[Exercise goal] Please rewrite the lines from "Screen dimensions: 1288x930" through "coord(256,330)", including both ends, and rescale each coordinate in the answers by multiplying it by 0.3 and rounding to the nearest whole number, with halves rounded up. Reproduce the requests unchanged.

[Material for this exercise]
..........

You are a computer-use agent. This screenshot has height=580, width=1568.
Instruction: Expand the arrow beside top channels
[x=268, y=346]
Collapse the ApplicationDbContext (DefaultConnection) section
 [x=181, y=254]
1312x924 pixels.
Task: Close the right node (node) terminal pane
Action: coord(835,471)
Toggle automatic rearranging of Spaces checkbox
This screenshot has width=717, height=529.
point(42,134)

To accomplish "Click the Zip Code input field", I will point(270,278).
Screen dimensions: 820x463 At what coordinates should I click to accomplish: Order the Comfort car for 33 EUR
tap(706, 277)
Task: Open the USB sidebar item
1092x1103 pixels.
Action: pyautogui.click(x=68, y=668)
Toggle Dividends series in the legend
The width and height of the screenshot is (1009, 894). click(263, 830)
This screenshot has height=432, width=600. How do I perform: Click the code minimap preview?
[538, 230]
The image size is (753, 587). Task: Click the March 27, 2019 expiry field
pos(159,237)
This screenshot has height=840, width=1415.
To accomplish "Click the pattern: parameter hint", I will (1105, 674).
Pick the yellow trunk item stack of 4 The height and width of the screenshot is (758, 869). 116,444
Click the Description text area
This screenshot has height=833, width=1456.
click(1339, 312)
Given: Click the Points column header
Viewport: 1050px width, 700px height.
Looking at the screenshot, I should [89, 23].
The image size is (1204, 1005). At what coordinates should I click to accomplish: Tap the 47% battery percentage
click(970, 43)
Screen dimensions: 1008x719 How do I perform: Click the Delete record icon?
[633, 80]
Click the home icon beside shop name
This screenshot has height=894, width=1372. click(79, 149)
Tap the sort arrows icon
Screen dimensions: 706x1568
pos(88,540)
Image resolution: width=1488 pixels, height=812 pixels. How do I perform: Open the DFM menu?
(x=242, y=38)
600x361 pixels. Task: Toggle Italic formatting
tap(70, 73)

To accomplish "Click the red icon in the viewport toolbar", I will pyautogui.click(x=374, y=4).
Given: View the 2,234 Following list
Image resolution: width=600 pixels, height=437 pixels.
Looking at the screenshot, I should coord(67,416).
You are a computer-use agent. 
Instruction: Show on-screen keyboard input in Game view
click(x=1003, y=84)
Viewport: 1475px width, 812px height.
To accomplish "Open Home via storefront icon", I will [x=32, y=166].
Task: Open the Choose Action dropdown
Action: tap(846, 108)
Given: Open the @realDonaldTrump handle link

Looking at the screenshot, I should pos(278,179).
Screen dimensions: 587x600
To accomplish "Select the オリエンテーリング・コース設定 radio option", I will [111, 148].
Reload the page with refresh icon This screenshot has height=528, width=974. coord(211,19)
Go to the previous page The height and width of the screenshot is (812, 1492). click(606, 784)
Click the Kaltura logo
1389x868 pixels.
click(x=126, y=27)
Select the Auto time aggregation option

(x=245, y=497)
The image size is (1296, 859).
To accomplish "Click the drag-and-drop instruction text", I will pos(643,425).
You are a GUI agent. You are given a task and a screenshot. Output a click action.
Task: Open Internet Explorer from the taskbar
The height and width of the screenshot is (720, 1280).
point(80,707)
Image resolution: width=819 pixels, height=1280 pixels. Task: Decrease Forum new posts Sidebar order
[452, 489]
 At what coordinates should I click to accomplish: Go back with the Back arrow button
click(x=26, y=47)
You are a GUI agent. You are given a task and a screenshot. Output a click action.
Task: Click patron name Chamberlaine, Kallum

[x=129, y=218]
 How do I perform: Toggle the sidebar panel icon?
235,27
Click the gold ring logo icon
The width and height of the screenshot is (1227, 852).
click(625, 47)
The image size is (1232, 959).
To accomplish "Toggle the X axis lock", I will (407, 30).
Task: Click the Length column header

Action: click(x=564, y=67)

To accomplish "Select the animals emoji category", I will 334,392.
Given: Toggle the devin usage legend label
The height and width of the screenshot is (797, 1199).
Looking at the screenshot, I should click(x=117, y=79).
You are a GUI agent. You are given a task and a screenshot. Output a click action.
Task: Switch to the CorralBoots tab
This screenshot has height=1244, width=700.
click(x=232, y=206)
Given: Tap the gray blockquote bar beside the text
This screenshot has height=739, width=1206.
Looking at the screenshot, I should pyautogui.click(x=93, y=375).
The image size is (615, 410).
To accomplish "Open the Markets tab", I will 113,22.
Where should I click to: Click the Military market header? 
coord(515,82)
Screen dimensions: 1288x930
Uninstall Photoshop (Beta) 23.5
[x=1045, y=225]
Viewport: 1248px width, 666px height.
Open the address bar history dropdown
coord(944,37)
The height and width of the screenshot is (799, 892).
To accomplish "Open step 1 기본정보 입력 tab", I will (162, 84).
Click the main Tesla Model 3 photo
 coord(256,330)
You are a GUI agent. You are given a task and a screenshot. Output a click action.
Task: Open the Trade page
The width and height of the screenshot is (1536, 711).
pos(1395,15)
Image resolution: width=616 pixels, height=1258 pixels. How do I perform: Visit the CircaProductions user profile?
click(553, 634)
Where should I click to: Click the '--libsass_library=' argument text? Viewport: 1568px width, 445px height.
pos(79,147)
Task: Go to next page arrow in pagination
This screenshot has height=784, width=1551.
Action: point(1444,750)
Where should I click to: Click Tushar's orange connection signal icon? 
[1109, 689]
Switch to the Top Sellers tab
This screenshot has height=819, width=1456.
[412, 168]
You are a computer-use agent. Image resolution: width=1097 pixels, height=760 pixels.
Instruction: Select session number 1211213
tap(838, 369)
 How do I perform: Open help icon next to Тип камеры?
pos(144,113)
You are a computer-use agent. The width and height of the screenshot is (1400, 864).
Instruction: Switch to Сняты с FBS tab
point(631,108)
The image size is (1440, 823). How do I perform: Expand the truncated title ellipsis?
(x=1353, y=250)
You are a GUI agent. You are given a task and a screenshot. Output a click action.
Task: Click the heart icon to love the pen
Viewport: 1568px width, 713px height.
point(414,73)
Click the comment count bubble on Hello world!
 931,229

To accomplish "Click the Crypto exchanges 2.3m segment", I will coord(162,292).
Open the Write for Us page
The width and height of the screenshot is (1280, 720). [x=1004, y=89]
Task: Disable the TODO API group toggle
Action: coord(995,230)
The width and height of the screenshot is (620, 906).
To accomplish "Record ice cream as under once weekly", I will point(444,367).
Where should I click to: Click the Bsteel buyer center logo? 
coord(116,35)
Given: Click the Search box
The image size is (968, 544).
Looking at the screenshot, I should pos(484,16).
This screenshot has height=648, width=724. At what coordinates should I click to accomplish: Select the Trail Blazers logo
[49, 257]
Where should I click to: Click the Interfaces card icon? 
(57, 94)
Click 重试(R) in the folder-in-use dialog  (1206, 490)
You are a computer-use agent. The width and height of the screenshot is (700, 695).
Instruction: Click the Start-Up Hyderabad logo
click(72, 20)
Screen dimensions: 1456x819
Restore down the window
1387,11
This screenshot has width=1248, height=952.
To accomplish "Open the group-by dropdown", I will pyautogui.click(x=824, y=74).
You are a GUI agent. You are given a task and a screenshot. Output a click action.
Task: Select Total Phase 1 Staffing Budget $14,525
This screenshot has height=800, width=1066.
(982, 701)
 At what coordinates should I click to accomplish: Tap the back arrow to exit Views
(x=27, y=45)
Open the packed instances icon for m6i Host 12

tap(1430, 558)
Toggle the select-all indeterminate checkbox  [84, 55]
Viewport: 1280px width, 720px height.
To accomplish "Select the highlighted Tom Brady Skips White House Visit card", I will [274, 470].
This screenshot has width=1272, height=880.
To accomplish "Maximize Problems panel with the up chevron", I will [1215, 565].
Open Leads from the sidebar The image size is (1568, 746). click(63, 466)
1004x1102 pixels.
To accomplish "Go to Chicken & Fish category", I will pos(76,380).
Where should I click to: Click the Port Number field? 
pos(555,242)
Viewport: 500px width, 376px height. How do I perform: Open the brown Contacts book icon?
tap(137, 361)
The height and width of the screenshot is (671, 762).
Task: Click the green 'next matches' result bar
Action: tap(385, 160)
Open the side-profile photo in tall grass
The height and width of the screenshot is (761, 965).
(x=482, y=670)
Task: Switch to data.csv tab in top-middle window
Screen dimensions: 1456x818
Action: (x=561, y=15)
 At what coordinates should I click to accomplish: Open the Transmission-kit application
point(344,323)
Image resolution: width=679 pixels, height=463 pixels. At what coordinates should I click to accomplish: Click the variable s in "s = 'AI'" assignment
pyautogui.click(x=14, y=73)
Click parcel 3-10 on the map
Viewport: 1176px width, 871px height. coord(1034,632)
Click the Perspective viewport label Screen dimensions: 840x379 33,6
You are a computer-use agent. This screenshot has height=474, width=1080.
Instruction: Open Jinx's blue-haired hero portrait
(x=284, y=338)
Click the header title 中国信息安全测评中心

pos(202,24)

..........

[Task solution]
Screen dimensions: 1288x930
Uninstall Photoshop (Beta) 23.5
[x=314, y=68]
Viewport: 1248px width, 666px height.
Open the address bar history dropdown
coord(283,11)
The height and width of the screenshot is (799, 892).
To accomplish "Open step 1 기본정보 입력 tab", I will (49, 25).
Click the main Tesla Model 3 photo
 coord(77,99)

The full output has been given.